Kabar ini disambut baik oleh pemerintah dan pelaku industri. Mereka menilai penemuan ini sebagai angin segar bagi upaya peningkatan produksi migas nasional.
Wakil Presiden Eksplorasi Petronas, Ahmad Faisal Bakar, mengungkapkan bahwa temuan ini memperkuat potensi eksplorasi migas di Jawa Timur, khususnya di wilayah utara Pulau Madura.
“Hasil ini tentunya memperdalam pemahaman kami terhadap prospektivitas cekungan,” kata Ahmad dalam keterangan tertulis, Kamis (12/3/2026).
Lebih lanjut, Ahmad menambahkan, penemuan ini juga mempertegas komitmen Petronas dalam mendukung pertumbuhan energi berkelanjutan di Jawa Timur.
Pengeboran sumur Barokah-1 sendiri dilakukan oleh anak usaha Petronas, yakni Petronas North Ketapang Sdn. Bhd. Kegiatan pengeboran dimulai sejak 30 November 2025 dan mencapai kedalaman 3.315,3 meter.
Dalam proyek ini, Petronas bertindak sebagai operator dengan kepemilikan partisipasi sebesar 51 persen. Sementara itu, Earthon North Ketapang Pte. Ltd. memiliki 34 persen partisipasi, dan PT Pertamina Hulu Energi North Ketapang memegang 15 persen.
Saat ini, Petronas tengah melakukan studi teknis dan evaluasi lebih lanjut untuk memastikan besaran cadangan dan potensi produksi dari temuan tersebut.
Kepala SKK Migas, Djoko Siswanto, menyambut positif penemuan hidrokarbon ini. Menurutnya, temuan ini membuktikan potensi migas di Jawa Timur masih terbuka lebar.
SKK Migas, lanjut Djoko, akan terus mendukung proses evaluasi lanjutan agar temuan ini dapat segera diproduksi. Hal ini diharapkan dapat meningkatkan lifting migas nasional dan memperkuat ketahanan energi Indonesia.
Penemuan ini juga bertepatan dengan pengembangan Lapangan Hidayah di Wilayah Kerja North Madura II. Lapangan yang ditemukan pada 2021 ini telah mencapai keputusan investasi akhir pada Oktober 2024 dan tengah dipersiapkan untuk tahap pengembangan.

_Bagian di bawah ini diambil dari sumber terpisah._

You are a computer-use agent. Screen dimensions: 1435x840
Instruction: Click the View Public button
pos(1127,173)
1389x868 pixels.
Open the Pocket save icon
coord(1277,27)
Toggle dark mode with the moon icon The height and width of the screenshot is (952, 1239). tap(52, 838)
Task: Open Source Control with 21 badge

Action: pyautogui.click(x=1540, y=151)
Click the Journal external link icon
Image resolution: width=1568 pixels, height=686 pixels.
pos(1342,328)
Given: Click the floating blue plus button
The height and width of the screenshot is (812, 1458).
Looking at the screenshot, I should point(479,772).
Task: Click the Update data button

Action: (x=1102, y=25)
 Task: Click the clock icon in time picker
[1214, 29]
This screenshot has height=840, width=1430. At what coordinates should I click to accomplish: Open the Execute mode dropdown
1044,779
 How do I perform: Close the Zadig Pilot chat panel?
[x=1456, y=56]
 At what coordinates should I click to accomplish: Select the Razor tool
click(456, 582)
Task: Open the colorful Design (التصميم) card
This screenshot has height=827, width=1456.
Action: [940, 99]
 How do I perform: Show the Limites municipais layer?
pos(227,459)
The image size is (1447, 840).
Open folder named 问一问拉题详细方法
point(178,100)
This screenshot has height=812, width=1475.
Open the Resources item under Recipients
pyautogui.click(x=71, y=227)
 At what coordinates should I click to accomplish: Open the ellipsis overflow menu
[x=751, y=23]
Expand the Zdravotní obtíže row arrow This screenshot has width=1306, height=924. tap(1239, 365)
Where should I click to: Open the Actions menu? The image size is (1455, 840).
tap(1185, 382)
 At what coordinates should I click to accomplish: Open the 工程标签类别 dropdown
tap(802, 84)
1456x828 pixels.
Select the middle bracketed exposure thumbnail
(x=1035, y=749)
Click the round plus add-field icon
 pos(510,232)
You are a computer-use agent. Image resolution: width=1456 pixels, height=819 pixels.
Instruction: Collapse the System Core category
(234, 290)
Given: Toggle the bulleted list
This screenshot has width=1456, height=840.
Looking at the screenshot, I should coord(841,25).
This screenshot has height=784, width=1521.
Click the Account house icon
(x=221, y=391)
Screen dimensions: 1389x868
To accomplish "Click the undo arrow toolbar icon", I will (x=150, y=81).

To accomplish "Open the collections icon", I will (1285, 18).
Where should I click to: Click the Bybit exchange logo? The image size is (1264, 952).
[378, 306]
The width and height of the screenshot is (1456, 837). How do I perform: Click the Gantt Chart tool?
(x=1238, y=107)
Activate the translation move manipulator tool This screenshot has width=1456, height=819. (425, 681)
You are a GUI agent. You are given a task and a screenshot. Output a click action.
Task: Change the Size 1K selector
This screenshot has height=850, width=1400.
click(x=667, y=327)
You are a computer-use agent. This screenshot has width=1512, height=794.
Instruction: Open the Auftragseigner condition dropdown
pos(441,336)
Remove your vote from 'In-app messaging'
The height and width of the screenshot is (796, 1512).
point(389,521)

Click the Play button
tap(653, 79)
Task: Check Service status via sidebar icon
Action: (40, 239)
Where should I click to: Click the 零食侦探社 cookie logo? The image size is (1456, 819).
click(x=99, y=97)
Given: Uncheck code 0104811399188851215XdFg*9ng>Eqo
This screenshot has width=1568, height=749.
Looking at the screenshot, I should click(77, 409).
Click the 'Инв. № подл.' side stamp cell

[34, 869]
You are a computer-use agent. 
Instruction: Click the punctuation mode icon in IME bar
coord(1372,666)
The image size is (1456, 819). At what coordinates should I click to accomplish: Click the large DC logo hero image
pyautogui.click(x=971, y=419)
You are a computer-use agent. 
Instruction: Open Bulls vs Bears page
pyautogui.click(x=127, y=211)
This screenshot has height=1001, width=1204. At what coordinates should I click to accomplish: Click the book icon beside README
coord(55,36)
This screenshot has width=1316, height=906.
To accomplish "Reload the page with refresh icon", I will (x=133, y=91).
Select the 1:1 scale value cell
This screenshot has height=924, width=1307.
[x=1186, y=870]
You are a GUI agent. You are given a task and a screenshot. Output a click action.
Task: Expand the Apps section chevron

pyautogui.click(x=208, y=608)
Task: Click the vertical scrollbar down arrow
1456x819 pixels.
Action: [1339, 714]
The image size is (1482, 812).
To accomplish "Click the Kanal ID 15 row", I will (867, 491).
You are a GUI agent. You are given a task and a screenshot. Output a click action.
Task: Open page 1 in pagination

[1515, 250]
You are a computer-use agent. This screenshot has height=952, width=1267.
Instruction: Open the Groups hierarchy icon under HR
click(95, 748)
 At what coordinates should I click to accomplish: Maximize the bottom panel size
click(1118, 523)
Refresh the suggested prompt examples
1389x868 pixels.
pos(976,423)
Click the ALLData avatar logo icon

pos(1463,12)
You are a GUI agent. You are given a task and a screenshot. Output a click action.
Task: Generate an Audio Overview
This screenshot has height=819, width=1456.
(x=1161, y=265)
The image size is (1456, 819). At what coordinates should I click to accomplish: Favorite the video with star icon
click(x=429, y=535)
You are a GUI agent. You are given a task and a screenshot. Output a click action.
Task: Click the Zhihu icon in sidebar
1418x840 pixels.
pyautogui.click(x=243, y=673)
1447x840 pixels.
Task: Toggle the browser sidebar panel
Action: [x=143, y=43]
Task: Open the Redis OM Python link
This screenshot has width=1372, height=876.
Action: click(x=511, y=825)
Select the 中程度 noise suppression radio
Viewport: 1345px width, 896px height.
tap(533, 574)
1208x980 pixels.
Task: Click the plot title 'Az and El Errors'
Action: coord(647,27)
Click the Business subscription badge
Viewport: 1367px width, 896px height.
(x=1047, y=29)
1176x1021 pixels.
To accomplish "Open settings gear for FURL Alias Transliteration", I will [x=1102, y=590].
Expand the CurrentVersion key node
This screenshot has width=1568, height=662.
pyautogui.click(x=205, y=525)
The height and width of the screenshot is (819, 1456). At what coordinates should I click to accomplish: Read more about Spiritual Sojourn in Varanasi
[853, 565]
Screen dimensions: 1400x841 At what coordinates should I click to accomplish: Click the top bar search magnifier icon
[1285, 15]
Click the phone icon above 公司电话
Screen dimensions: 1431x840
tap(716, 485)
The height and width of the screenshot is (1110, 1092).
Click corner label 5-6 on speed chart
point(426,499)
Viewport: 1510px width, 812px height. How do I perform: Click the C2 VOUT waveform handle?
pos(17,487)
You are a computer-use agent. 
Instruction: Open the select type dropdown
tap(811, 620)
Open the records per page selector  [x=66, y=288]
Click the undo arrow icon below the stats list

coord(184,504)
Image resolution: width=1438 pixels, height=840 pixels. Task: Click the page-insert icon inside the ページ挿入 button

Selain North Ketapang, Petronas juga mengoperasikan sejumlah wilayah kerja lain di lepas pantai Jawa Timur, seperti Ketapang, North Madura II, dan Serpang. Perusahaan juga mengelola Wilayah Kerja Bobara di lepas pantai Papua Barat serta menjadi mitra di beberapa kontrak bagi hasil lain yang tersebar di Sumatra, Laut Natuna, Jawa Timur, dan kawasan Indonesia Timur.